St Erth to St Ives a Great British Rail Journey

Most of the time you go on holiday, the journey is simply something you need to do to get to an exciting attraction or beautiful landscape. Nothing could be further from the truth when it comes to visiting the world-famous seaside town of St Ives. Visiting by rail, the journey takes you along some of the most beautiful and picturesque scenery Cornwall has to offer. Packed full of great sights, the 12 minute journey from St Erth is as much an attraction as the town at the end of the line.

The short trip has been included on lists of great Railway journeys in many publications, including The Telegraph and The Guardian. So what makes the train journey from St Erth to St Ives so memorable?

A great coastal ride

The St Ives branch line allows you to take in the best of classic Cornish landscapes: imposing cliffs, golden beaches, unspoiled countryside and tropical-looking waters. In the space of a few minutes, you get to see a large section of West Cornwall, taking in some of the best views on offer.

The journey takes you past the Hayle Estuary, through the beautiful Lelant Saltings. This area of salt marsh, where the train skims across tracks barely above the water, is a collection of pools and turf in which the sky is often reflected as clearly as in a mirror and Herons gather to stand idly on one leg. The Hayle Estuary, a wide expanse of water, sits in the background, glistening in the sunlight.

Towards the end of the journey you are taken through Carbis Bay, a beautiful crescent of white sand in a wide arcing bay protected by large fingers of rock covered in bright vegetation. The town itself is an appealing collection of white buildings, nested on the hill facing out across the beautiful water towards the horizon.

The journey trundles on, the rails hugging the coast to provide a feast of rocks, water, and sand on one side and vibrant greenery on the other side. Arriving in St Ives, the train passes between Porthminster beach on the town’s south side, and several clusters of large houses nestled on the side of a tree-lined hill. From the station you can get straight down to the beach, walk into town, or take a footpath to Carbis Bay or along to Lands End.

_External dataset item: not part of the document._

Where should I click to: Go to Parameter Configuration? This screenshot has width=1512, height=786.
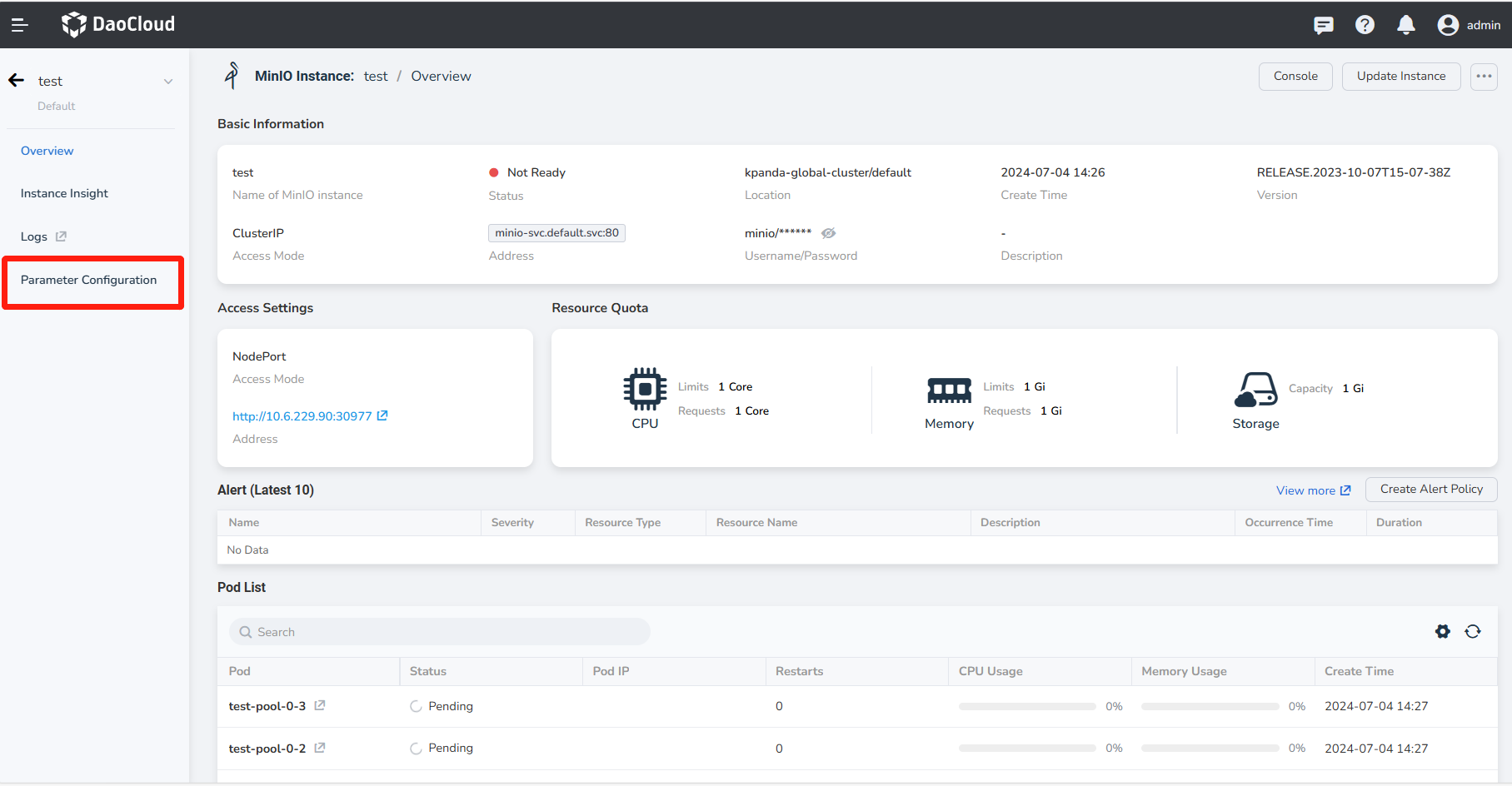tap(89, 281)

An historically important journey

It was the construction of the railway in 1877 that really transformed St Ives into the popular tourist destination that it is today. Before the construction of the new line getting to St Ives was difficult and so visitors went elsewhere. The sudden ease of access created a boom in visitors, and also brought crowds of artists to the town, who were now able to capture the dramatic landscapes and transport their large canvases back to London for exhibition.

Without the train line, the St Ives of today could be a very different place indeed.